Interdependence between EGFR and Phosphatases Spatially Established by Vesicular Dynamics Generates a Growth Factor Sensing and Responding Network.


PMID 30145116

Abstract

The proto-oncogenic epidermal growth factor receptor (EGFR) is a tyrosine kinase whose sensitivity to growth factors and signal duration determines cellular behavior. We resolve how EGFR's response to epidermal growth factor (EGF) originates from dynamically established recursive interactions with spatially organized protein tyrosine phosphatases (PTPs).

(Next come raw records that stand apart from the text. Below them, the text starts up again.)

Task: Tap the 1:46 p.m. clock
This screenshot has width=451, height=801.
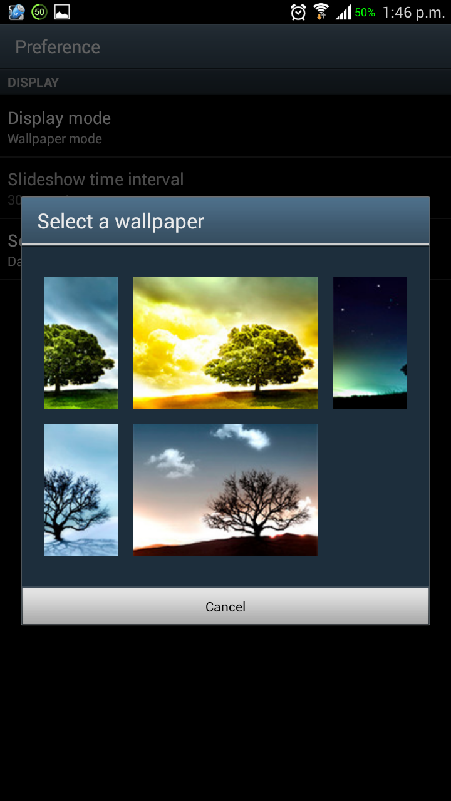Action: tap(413, 13)
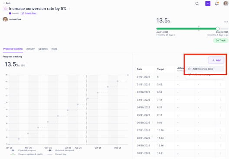Click Joshua Clark's avatar
This screenshot has height=159, width=229.
click(x=5, y=19)
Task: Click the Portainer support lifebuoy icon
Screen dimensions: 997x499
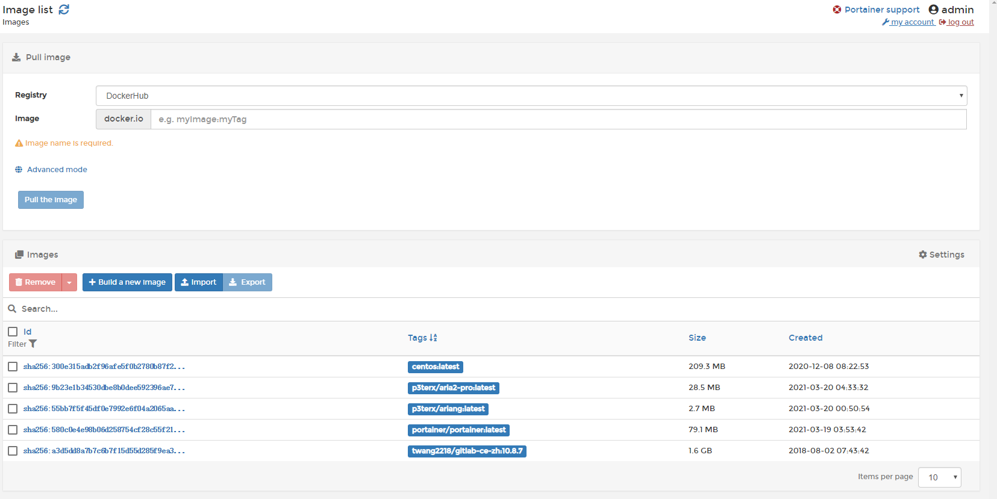Action: tap(837, 10)
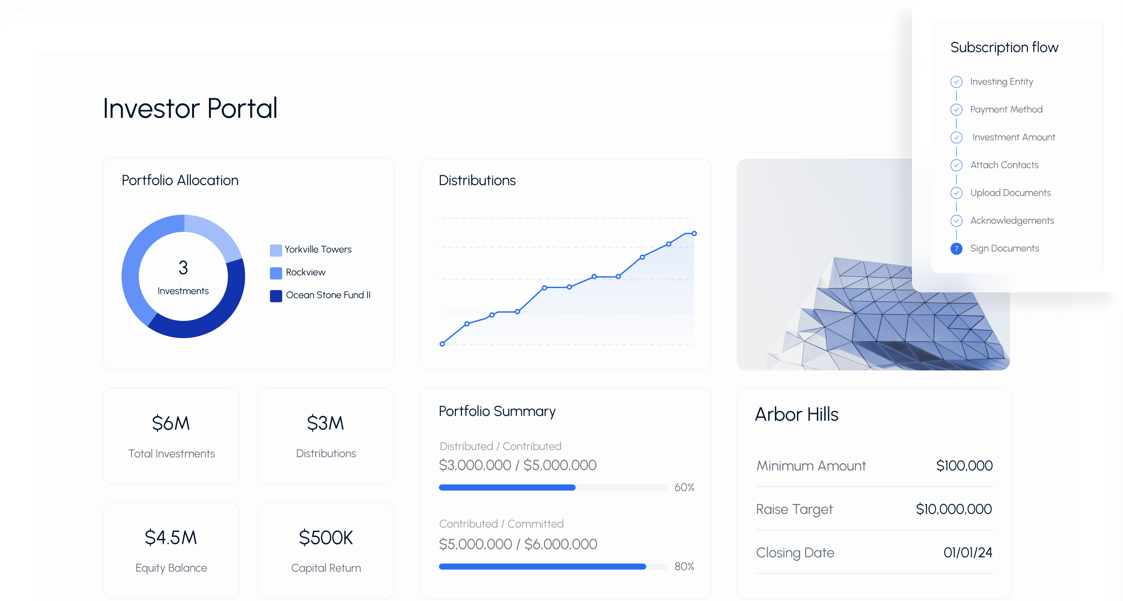Image resolution: width=1123 pixels, height=601 pixels.
Task: Click the Yorkville Towers legend swatch
Action: tap(276, 250)
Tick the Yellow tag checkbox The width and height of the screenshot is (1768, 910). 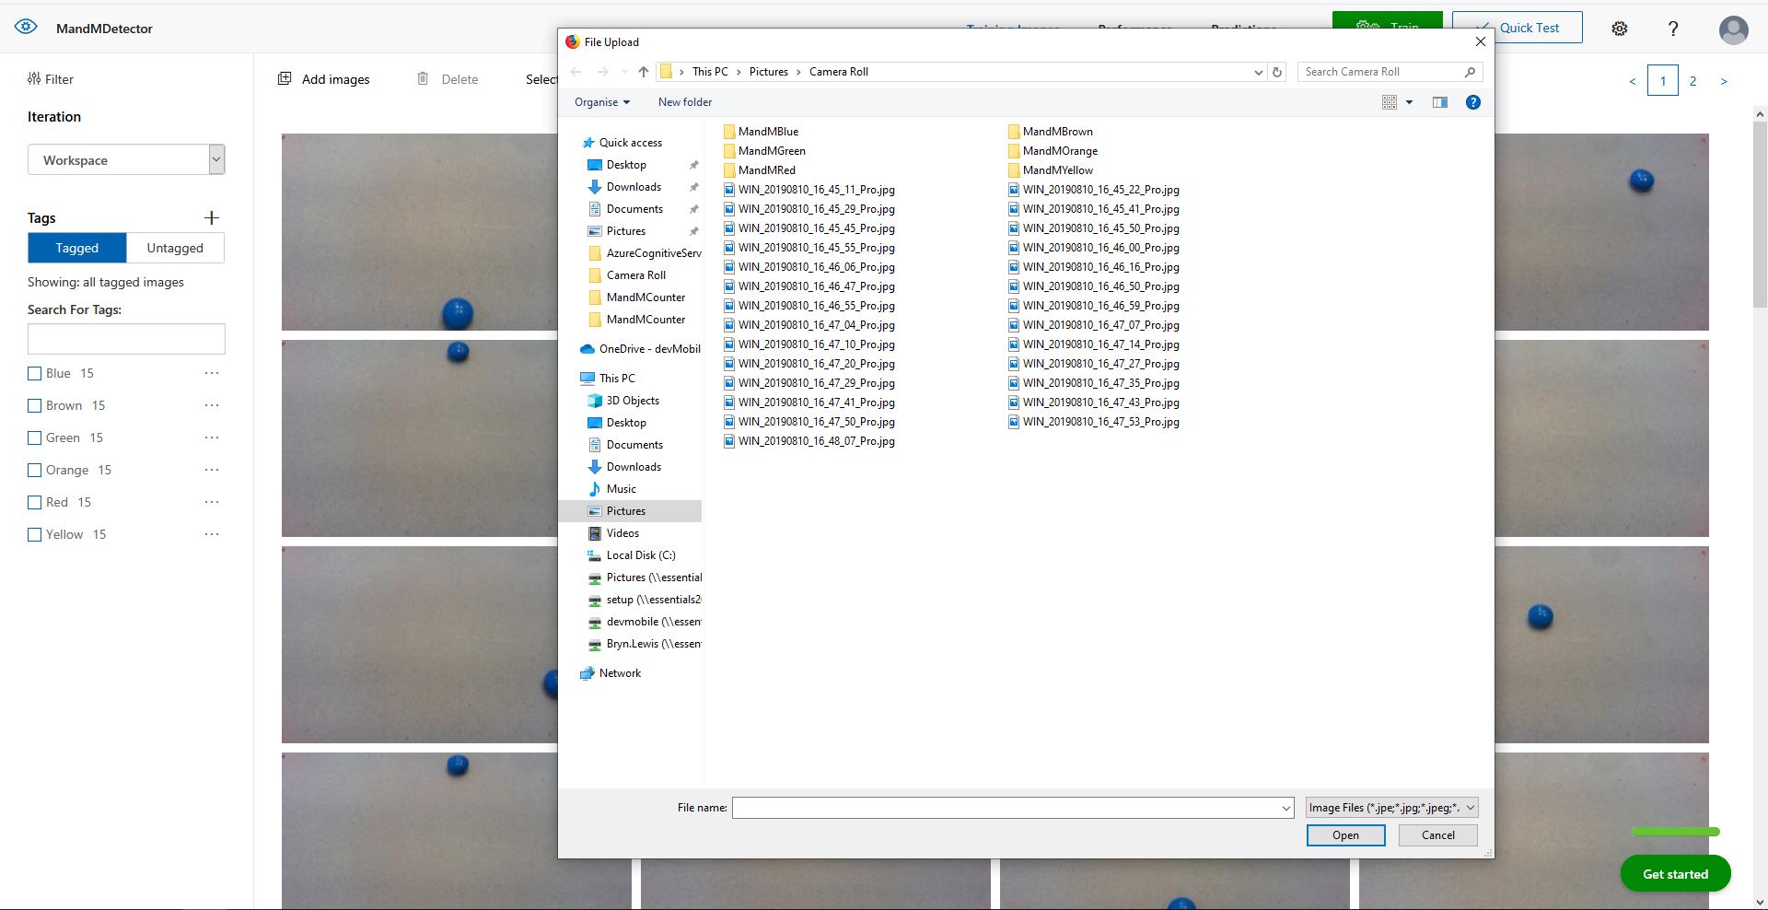pyautogui.click(x=35, y=534)
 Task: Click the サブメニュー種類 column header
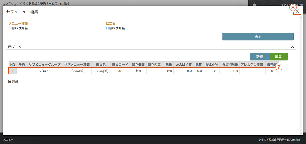77,65
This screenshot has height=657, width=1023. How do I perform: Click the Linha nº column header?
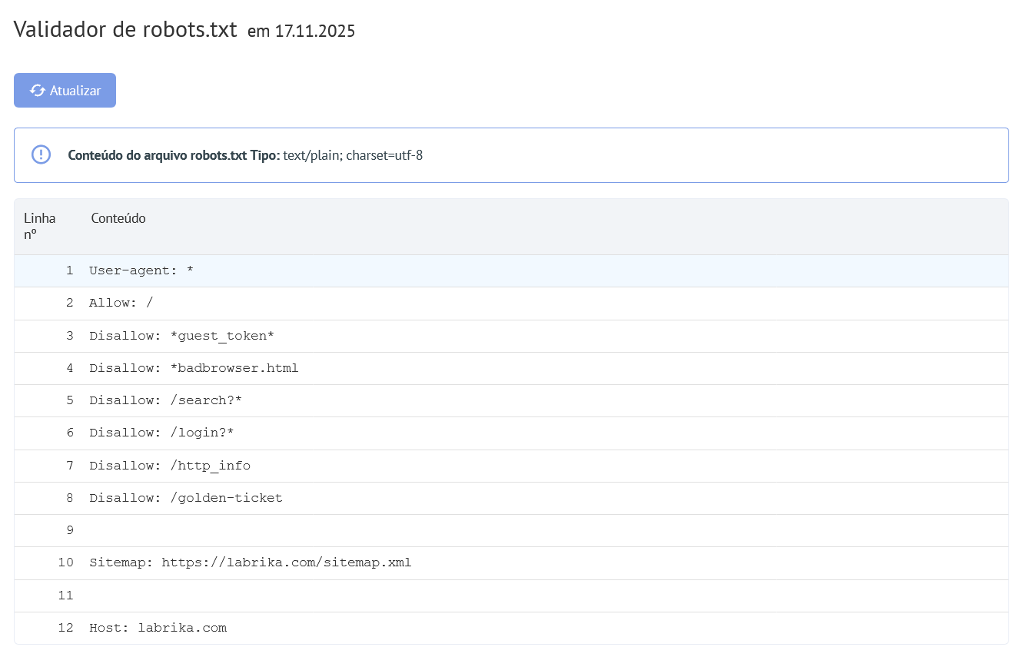[x=39, y=226]
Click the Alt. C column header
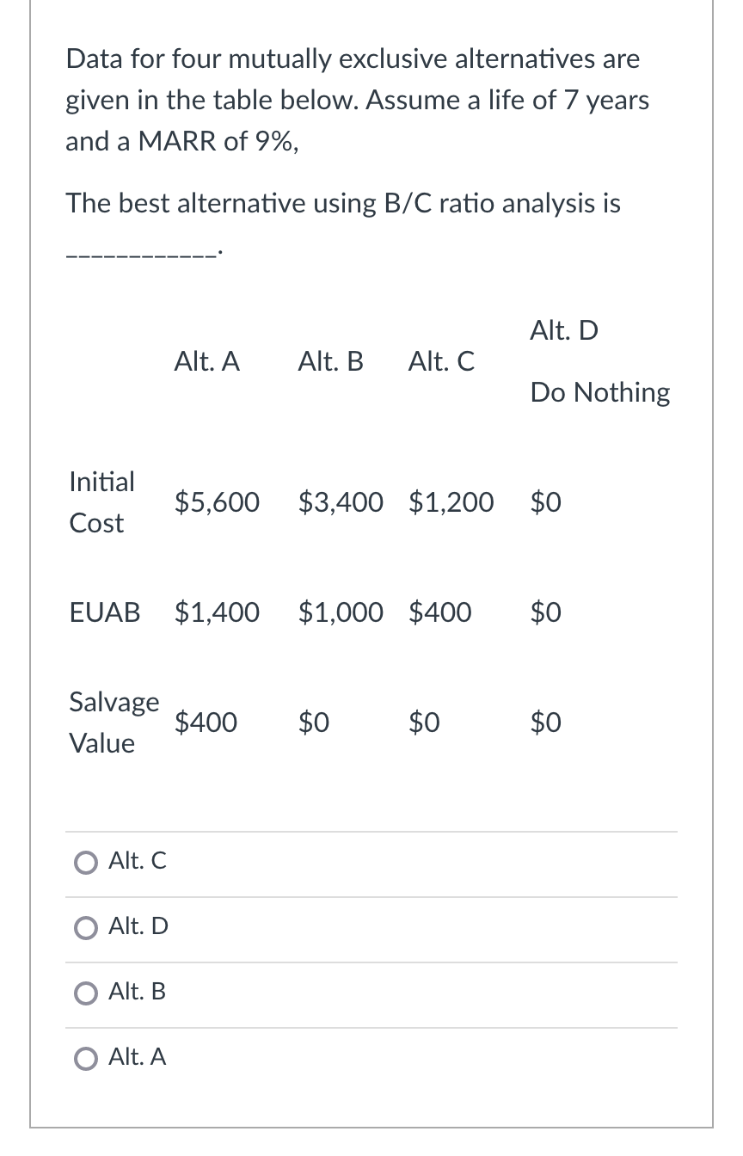743x1156 pixels. (440, 362)
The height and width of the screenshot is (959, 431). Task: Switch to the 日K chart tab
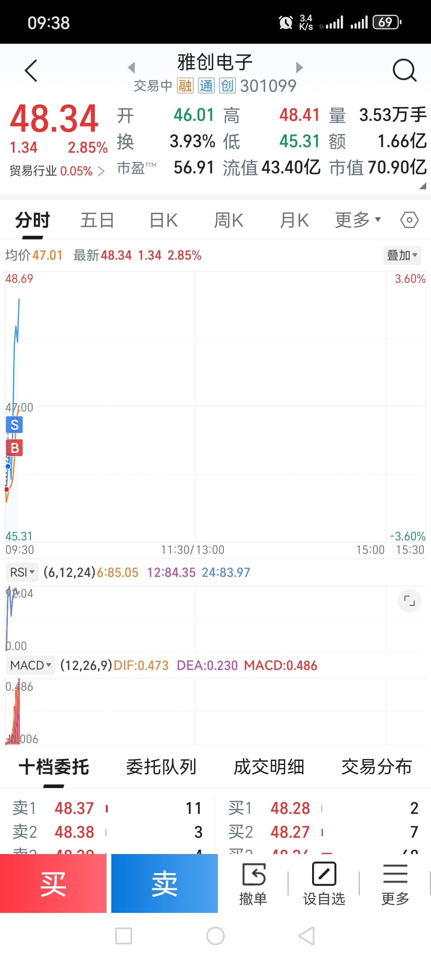click(163, 220)
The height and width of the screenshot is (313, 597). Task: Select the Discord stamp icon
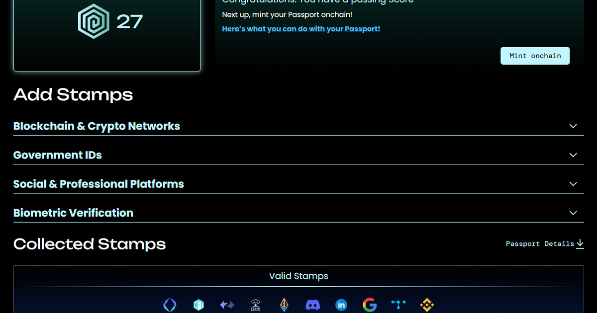click(x=312, y=305)
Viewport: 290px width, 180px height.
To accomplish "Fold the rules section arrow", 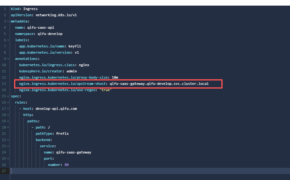I will pyautogui.click(x=8, y=102).
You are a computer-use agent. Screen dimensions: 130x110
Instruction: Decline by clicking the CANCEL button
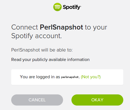coord(37,100)
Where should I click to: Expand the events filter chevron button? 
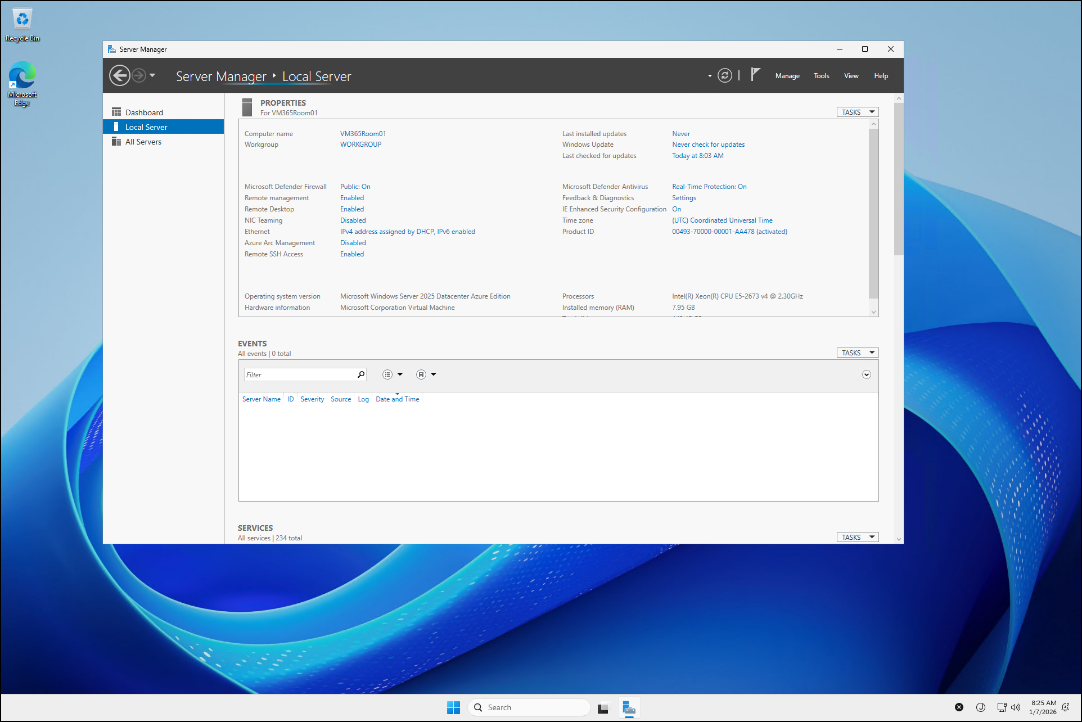(866, 374)
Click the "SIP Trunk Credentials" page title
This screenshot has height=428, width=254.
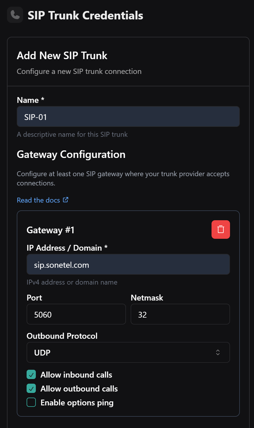(85, 15)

Reciprocal genetic PTP perturbations enabled identification of receptor-like PTPRG/J at the plasma membrane and ER-associated PTPN2 as the major EGFR dephosphorylating activities. Imaging spatial-temporal PTP reactivity revealed that vesicular trafficking establishes a spatially distributed negative feedback with PTPN2 that determines signal duration. On the other hand, single-cell dose-response analysis uncovered a reactive oxygen species-mediated toggle switch between autocatalytically activated monomeric EGFR and the tumor suppressor PTPRG that governs EGFR's sensitivity to EGF. Vesicular recycling of monomeric EGFR unifies the interactions with these PTPs on distinct membrane systems, dynamically generating a network architecture that can sense and respond to time-varying growth factor signals.